Aaron Greenspan, che ha studiato ad Harvard ed è stato collega di Zuckerberg, con il quale ha creato Facebook nel 2003 e nel 2004 (l'azienda gli ha pagato una fortuna dieci anni fa per risolvere una causa sul copyright, a condizioni non rivelate) e che è diventato un critico di i pericoli della gestione dei social network, ha pubblicato un rapporto nel gennaio dello scorso anno in cui afferma che la metà dei profili del mondo sono falsi, sulla base dei dati dell'azienda stessa. FB nega, pur riconoscendo un numero inferiore, uno su venti.
La differenza è notevole, ma anche se l'inquinamento è inferiore a quanto suggerito da Greenspan, la vulnerabilità alla manipolazione industriale, alla meccanica della valanga e al sistema delle bolle è costituita da questa immensa macchia e dalla velocità di trasmissione su di essa. Ebbene, non c'è mai stato un altro media, men che meno il più potente del mondo, che non fosse soggetto a qualche forma di obbligo legale o regole comuni di azione, controllo dell'idoneità dei creatori di contenuti, dovere fiscale nei luoghi in cui gestisce la tua attività. Ora, i social network e le loro multinazionali sono al di sopra di questi obblighi e non mostrano alcuna volontà di sottomettersi ad essi, motivo per cui sono un potente canale per guerra. È qui che le armi della comunicazione brillano di più e sono letali.

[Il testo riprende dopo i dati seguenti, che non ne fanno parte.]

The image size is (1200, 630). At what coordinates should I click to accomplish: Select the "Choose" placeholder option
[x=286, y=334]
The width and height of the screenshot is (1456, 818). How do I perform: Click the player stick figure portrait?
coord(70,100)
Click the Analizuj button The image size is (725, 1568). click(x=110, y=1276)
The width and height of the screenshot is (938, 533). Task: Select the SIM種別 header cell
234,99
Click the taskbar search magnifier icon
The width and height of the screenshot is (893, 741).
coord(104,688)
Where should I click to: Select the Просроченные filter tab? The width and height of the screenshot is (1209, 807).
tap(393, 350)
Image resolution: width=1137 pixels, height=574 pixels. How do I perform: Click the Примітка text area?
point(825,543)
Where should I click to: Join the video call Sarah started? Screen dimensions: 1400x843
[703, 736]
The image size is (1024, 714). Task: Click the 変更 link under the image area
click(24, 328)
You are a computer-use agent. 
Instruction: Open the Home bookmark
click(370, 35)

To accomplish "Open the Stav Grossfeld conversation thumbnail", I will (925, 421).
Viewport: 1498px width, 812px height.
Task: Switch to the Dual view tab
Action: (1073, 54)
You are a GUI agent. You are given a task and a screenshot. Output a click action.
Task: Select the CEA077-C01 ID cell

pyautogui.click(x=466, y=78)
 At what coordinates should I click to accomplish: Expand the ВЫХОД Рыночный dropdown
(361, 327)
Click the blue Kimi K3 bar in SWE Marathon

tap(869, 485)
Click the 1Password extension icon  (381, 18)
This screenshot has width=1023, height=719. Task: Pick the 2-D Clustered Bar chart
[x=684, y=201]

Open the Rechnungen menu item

Così, in questo ministero della verità, l'informazione informa ma non ha fonti riconoscibili, anzi è prodotta da una miriade di repliche; il torrente non è verificabile, la sua mappa è il caos; e la pubblicità viene gestita secondo la nostra storia, conoscendo tutto di ogni persona. La rete non dipende dalla credibilità, come accadeva un tempo con le società di comunicazione sociale, ma favorisce l'occupazione dello spazio emotivo, e in questo spicca il burlesque. Non ci offre un prodotto, noi siamo il prodotto, come ha sottolineato il giornalista Paulo Pena nel suo libro Lie Factory: viaggio nel mondo delle fake news. Pertanto, non c'è mai stata una comunicazione così travolgente e questo è ciò su cui si basa la menzogna. Ora, non c'è bugia più maestosa di quella di legge, poiché indossa la toga della giustizia e indossa la solennità della legge.
Se, come suggerisce Francesco, l'aggressività della strumentalizzazione ostile della legge si unisce all'intossicazione, allora il potere così ottenuto è immenso. Ora, se i suoi gestori lo sanno, la democrazia deve imparare a proteggersi. E ancora non l'ha capito. Il libro che state per leggere racconta la storia di diverse trincee in una guerra che prevede movimenti e non garantisce un lieto fine. Forse è per questo che pretende così tanto dai suoi lettori, perché solo l'insurrezione democratica può salvare la democrazia e la giustizia.
*Francisco Louça è stato coordinatore del Blocco di Sinistra (2005-2012, Portogallo). Autore, tra gli altri libri, di La maledizione di Mida: la cultura del tardo capitalismo (Allodola).
Riferimento
Cristiano Zanin, Valeska Martins & Rafael Valim. Giurisprudenza: un'introduzione. San Paolo, Controcorrente, 2019.